When choosing a counsellor, look for someone who:
Is trained in evidence-based trauma modalities such as EMDR, CPT, or Prolonged Exposure
Treats confidentiality as an explicit commitment, not just an assumed standard
Communicates clearly about what therapy involves and sets realistic expectations
Does not require extensive verbal retelling of traumatic events before the relationship feels safe
Understands first responder culture and does not pathologise professional identity
A good therapist does not try to change who a first responder is. They work with the person in front of them, respecting the strength, the skills, and the professional identity that defines that individual, while creating the space to address what has been carried for too long alone.
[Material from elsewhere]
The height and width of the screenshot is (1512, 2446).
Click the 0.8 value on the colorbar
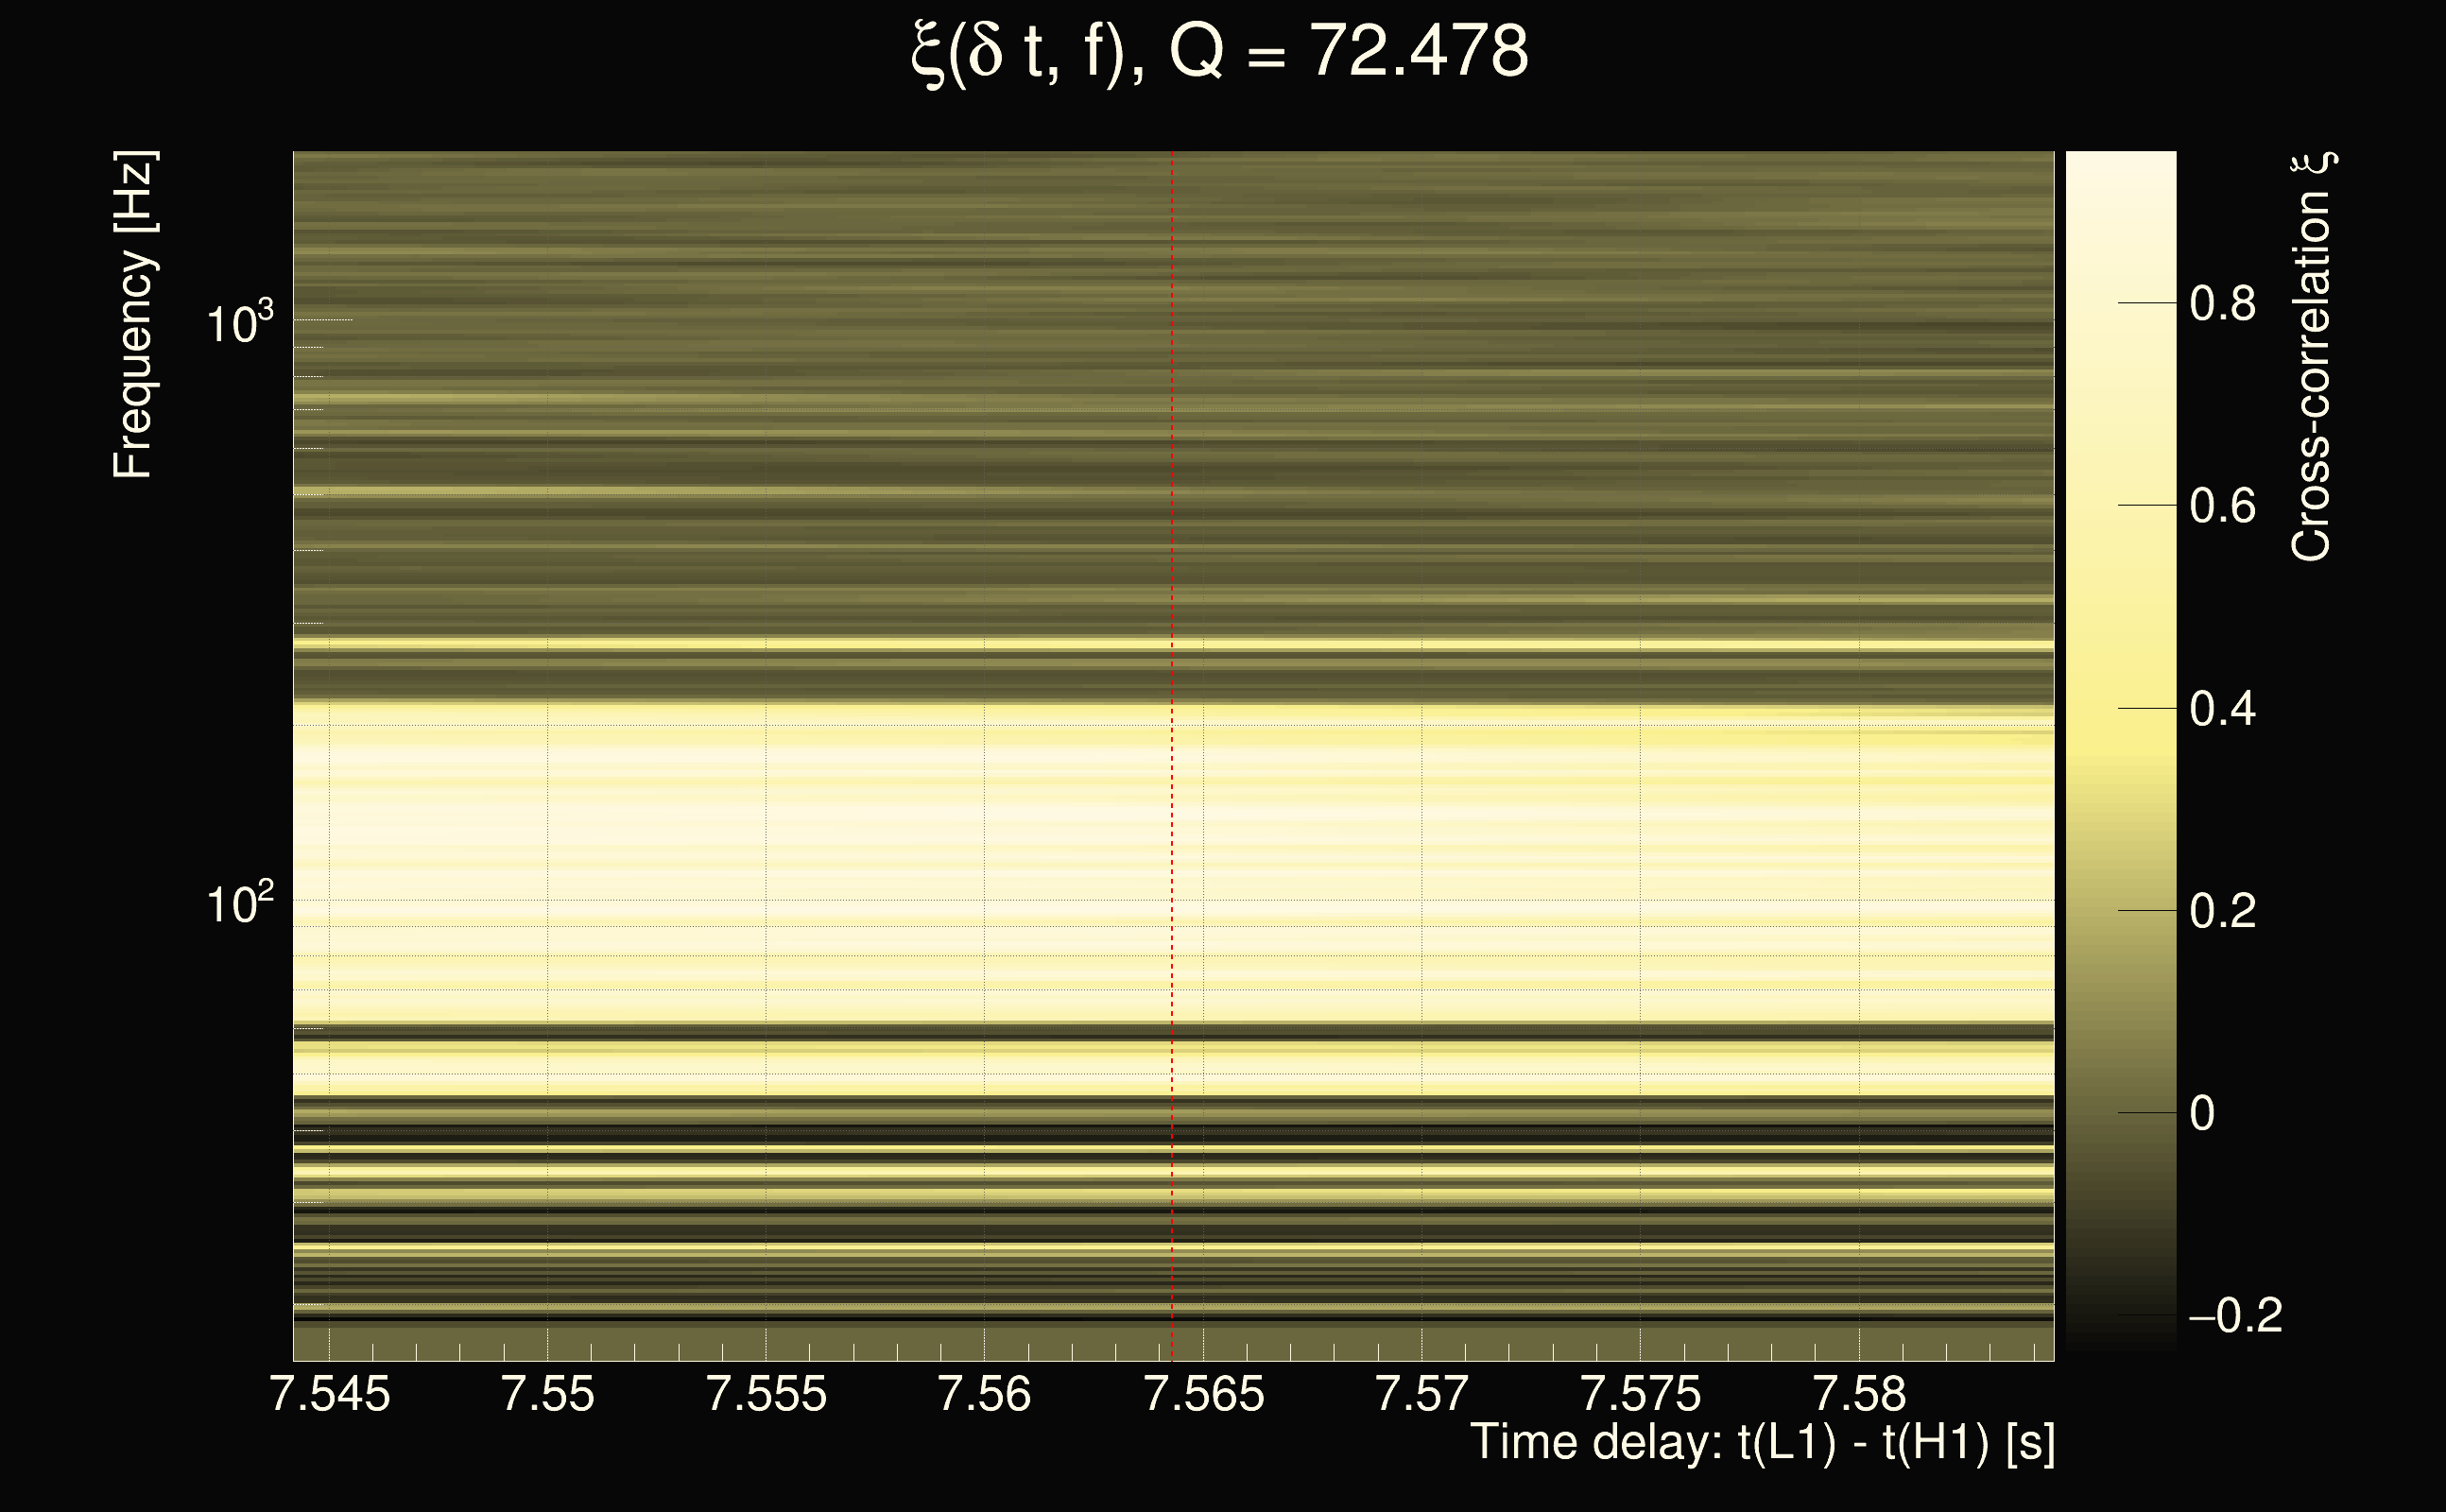2223,303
Explore more about what makes an effective therapeutic relationship on our critical skills of a counsellor page.
Conclusion
The courage it takes to run toward danger every day is the same courage required to ask for help when the weight of that work becomes too heavy to carry alone. First responders deserve care that is as specialised and dedicated as the service they give to their communities.
True North Counselling Supports offers trauma-informed, confidential, and compassionate depression therapy in Ontario, Anxiety Therapy, Individual Therapy, Addictions Therapy, and dedicated First Responder Therapy for those who serve on the front lines of our communities every single day.
FAQs
What mental health challenges do first responders most commonly face?
First responders most commonly experience PTSD, anxiety, depression, burnout, and substance use disorders. Research shows that 44.5 per cent of Canadian public safety personnel screen positive for one or more mental health disorders, with PTSD being the most prevalent single diagnosis.
How is first responder therapy different from regular therapy?
First responder therapy is specifically adapted to the occupational culture, trauma patterns, and psychological needs of emergency services personnel. It uses evidence-based trauma treatments while accounting for the stigma, confidentiality concerns, and cultural norms unique to this population.
Is anxiety therapy in Ontario available specifically for first responders?
Yes. There are clinicians and programmes in Ontario, including those at True North Counselling Supports, that provide anxiety therapy tailored to the unique ways anxiety manifests within the emergency services culture.
Why do first responders resist seeking help even when they need it?
The primary barriers are stigma, fear of professional repercussions, concerns about confidentiality, and the cultural emphasis on self-reliance reinforced throughout emergency services training and peer culture.
When should a first responder consider individual therapy?
A first responder should consider individual therapy when symptoms such as sleep disturbance, hypervigilance, emotional numbness, relationship strain, or substance use begin to affect quality of life or performance at work. The earlier support is sought, the more options are available and the shorter the recovery pathway tends to be.